We built this site because that's not good enough — especially when a wrong answer means you spend $200 on a microphone that doesn't work with your camera.
Every compatibility claim on this site has a confidence score. Here's exactly what each label means and how we earn it.
Confidence Labels
Verified
Confirmed directly from manufacturer specifications or official compatibility documentation. Connector types, power requirements, protocol support — these are facts from the source, not opinions. If a mic requires 48V phantom power and your camera doesn't supply it, that's not a community opinion. That's physics.
High Confidence
Five or more independent sources agree on the same claim. Reddit posts, YouTube reviews, forum discussions, product Q&A — when five separate people with no connection to each other report the same result, we call it high confidence.
Community Report
Two to four independent sources agree. Likely accurate, but not yet enough evidence to call it high confidence. Shown with the source count so you can judge for yourself.
Unverified
A single source reported this. We include it because the information may be useful, but we show it with a clear caveat. Treat it as a lead worth verifying, not a guarantee.
Conflicting
Sources disagree. Instead of picking a side, we show you both claims, explain what each side says, and note where the disagreement comes from. Sometimes compatibility depends on firmware version, hardware revision, or a specific setting — and the conflict is actually both answers being correct in different conditions.
Inferred
Derived from comparing manufacturer specifications of two products. No community confirmation yet, but the specs point clearly in one direction. Common for straightforward cases like connector type mismatches or power requirement gaps.
How Claims Get Added
Every compatibility claim goes through a review process before it appears on this site. Community-sourced claims are never published automatically — a human reviews the source, the snippet, and the claim before it goes live.
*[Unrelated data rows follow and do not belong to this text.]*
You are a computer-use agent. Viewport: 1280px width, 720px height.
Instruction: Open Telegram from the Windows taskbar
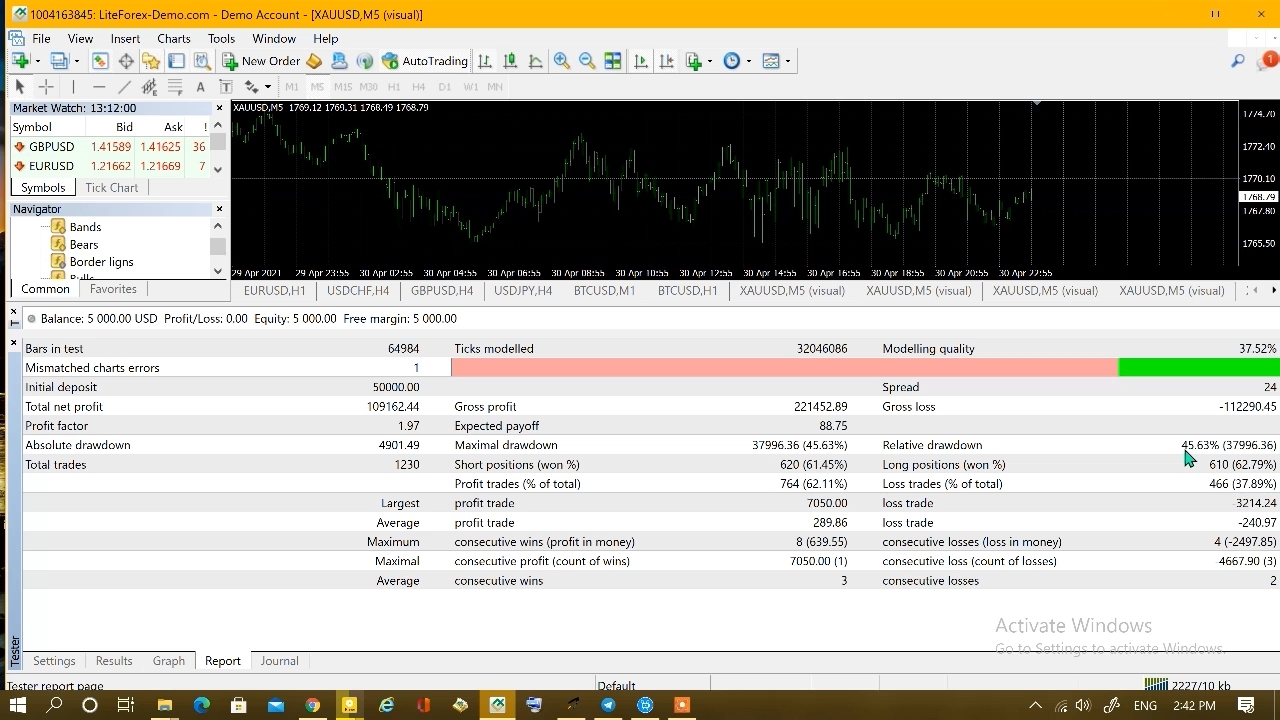(x=608, y=705)
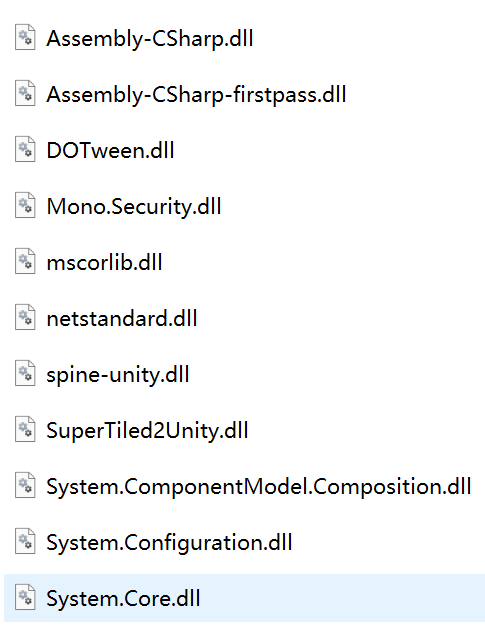This screenshot has height=628, width=485.
Task: Select System.ComponentModel.Composition.dll file name
Action: [x=259, y=488]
Manufacturer specs and official documentation are the foundation. Community data builds on top of that foundation, never replaces it.
How Claims Get Corrected
Every compatibility claim has a Flag as Wrong button. One flag automatically drops the record to Unverified and puts it back in our review queue.
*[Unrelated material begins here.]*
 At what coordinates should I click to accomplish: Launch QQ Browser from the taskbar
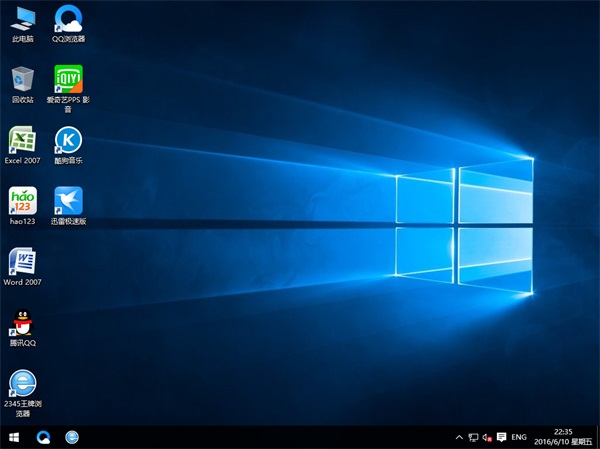44,437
When we find and fix a mistake, we say so. The correction is noted on the record: what it previously said, what it says now, and why it changed. We'd rather publish a visible correction than quietly update a record and pretend the error never happened.
What We Don't Claim
We don't claim to be infallible. Gear changes. Firmware updates break things that used to work. New adapters create compatibility that didn't exist before. A Verified record from two years ago may not reflect a product's current firmware behavior.
If you find something wrong, flag it. That's how the database stays accurate — not just from our research, but from every person who uses it and knows their gear.
The Standard We Hold Ourselves To
A record labeled Unverified that turns out to be correct does no damage. A record labeled Verified that turns out to be wrong destroys trust.
When in doubt, we show less confidence — never more.